Asthma is a chronic inflammation of the lower respiratory tract caused by multiple underlying pathological factors. Exacerbations can be triggered by allergens causing severe episodes. Omalizumab/Xolair® is the first mAb drug approved for severe asthma, which targets IgE and inhibits the allergic cascade. MAbs against other targets in the eosinophil maintenance pathway, such as IL-5 (Mepolizumab/Nucala®, Benralizumab/Fasenra®, and Reslizumab/Cinqaero®) and IL-4Rα (Dupilumab/Dupixent®) have also been approved, with numerous others under clinical trials.
XLH is an X-linked dominant form of rickets with a defective PHEX gene. This results in overactivity of fibroblast growth factor 23 (FGF23), leading to hypophosphatemia. Burosumab (Crysvita®) targeting FGF23 is the first-in-class drug approved for the treatment of this disease.
Migraine is characterized by severe throbbing pain which could be episodic or chronic. Calcitonin gene-related peptide (CGRP) is a vasodilator that is known to play a role in the pain process in migraines. The anti-CGRP antagonistic mAbs, Erenumab (Aimovig®), Fremanezumab (Ajovy®), and Galcanezumab (Emgality®) have been recently approved for the prevention of migraine attacks.
The extracellular accumulation of amyloid betapeptides (Aβ) has been found to be a causative factor of dementia in many neurodegenerative diseases like Alzheimer’s. Many anti-Aβ mAbs such as Solanezumab and Bapineuzumab are currently under phase II/III clinical trials.

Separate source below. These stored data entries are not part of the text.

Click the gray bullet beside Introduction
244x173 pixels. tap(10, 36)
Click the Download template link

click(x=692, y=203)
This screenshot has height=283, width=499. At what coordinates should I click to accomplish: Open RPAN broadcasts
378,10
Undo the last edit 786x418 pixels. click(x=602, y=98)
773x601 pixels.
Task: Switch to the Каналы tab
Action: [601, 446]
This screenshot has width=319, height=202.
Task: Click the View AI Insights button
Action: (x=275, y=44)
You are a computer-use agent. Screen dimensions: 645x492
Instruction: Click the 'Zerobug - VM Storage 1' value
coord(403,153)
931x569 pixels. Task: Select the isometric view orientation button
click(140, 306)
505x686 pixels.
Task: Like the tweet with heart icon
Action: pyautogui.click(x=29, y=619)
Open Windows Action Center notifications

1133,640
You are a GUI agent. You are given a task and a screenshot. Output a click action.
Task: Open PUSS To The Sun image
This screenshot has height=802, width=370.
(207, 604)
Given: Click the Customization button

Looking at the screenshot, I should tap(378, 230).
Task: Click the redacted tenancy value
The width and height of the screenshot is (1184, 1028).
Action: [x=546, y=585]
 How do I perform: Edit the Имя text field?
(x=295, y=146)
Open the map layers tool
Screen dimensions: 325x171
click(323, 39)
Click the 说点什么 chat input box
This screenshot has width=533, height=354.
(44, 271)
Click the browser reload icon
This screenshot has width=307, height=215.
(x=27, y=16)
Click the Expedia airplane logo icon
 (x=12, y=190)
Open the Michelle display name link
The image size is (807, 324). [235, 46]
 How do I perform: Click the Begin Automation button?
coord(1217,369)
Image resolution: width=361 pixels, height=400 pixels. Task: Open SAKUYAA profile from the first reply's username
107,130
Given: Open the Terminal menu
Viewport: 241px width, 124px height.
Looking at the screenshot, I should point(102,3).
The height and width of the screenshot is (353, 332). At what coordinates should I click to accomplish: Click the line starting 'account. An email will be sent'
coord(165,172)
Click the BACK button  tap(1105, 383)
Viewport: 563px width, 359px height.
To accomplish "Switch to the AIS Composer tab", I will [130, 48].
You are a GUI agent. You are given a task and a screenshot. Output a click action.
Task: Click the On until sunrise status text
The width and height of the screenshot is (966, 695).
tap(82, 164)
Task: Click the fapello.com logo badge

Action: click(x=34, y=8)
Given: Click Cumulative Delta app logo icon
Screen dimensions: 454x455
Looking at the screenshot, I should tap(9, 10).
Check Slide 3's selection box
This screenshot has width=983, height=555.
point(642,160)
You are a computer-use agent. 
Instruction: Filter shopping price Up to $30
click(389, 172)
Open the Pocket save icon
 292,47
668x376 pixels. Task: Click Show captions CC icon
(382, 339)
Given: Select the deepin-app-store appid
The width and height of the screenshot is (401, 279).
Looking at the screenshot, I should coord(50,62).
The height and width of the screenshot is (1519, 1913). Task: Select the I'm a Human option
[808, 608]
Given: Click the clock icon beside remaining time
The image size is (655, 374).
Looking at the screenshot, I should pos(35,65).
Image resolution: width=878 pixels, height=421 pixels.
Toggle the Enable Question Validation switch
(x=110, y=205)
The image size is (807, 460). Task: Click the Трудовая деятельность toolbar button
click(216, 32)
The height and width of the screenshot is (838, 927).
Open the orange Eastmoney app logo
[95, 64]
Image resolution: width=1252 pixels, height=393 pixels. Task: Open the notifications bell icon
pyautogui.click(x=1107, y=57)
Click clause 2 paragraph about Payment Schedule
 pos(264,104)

Immunopharmacotherapy is the latest therapeutic strategy that focuses on blocking the drugs before they reach the central nervous system, rather than treating the drug effects on the brain. A fully human anti-cocaine antibody, GNCgzk, has shown promising results in clinical trials for the treatment of cocaine dependency and cocaine-induced acute toxicities. MAbs against other substances including nicotine, PCP, and methamphetamine have also demonstrated potential efficacy in animal models.